- **Records from a dataset**:
*** Begin section ***
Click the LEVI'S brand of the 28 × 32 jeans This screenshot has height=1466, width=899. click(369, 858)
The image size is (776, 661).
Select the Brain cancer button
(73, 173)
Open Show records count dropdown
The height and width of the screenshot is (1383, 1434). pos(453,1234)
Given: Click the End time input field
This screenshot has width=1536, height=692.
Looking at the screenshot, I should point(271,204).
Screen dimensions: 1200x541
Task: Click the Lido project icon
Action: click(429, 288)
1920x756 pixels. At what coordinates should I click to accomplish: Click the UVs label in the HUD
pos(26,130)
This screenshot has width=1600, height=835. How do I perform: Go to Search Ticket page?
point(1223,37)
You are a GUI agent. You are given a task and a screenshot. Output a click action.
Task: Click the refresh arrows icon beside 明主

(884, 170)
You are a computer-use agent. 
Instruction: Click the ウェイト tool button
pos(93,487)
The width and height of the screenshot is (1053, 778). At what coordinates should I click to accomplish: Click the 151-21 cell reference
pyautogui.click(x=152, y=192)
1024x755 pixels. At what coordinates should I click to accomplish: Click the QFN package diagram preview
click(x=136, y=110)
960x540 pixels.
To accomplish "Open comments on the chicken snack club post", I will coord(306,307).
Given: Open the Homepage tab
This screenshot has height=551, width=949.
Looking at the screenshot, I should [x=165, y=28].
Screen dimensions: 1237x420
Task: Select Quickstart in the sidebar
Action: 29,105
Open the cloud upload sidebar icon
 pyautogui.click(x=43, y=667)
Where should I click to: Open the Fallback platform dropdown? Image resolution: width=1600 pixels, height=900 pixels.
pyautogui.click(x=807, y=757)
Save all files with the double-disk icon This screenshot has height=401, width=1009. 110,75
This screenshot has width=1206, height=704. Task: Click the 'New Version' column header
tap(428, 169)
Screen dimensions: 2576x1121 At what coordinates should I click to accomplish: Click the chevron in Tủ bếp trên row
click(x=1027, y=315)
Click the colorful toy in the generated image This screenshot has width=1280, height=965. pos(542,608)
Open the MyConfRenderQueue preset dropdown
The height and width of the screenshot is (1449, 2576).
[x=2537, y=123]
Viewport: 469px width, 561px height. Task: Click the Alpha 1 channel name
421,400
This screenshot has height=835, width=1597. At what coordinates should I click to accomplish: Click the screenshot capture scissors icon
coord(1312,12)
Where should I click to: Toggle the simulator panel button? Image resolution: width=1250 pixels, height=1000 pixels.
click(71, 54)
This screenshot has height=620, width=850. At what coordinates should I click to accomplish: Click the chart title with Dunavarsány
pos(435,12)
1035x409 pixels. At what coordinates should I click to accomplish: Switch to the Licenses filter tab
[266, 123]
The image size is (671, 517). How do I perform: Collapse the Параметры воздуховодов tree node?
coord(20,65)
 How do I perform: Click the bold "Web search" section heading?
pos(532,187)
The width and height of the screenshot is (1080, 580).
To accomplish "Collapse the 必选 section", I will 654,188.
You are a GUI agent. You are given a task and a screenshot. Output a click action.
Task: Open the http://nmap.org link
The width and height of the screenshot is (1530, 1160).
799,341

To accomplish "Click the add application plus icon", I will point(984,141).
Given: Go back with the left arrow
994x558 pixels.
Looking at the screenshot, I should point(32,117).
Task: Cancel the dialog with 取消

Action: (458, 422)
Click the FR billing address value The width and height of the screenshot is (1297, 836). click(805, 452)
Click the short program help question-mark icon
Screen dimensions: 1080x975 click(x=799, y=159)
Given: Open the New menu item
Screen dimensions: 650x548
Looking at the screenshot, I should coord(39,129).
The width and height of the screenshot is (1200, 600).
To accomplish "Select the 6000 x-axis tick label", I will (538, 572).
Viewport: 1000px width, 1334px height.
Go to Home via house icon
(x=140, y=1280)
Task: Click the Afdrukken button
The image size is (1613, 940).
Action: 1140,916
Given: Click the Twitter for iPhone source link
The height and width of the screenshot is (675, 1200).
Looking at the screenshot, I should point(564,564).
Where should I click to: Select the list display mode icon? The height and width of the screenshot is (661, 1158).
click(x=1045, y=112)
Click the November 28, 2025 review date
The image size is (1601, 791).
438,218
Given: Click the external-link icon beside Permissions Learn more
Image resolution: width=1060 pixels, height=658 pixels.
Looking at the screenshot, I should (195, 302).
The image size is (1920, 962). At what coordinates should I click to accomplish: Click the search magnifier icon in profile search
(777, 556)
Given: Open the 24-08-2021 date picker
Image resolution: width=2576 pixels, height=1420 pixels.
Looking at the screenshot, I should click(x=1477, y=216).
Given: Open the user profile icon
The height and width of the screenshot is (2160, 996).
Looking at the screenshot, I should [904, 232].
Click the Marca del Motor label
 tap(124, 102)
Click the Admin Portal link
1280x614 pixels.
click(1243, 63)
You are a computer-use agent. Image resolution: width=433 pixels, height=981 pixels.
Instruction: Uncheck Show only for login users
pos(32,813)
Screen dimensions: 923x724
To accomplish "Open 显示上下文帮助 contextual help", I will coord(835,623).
*** End section ***
- **What the task asks**: Lines from the entries that contain the string "link" must be found and copied.

- **Task response**:
Task: Open the http://nmap.org link
Given: Click the Twitter for iPhone source link
Given: Click the external-link icon beside Permissions Learn more
Click the Admin Portal link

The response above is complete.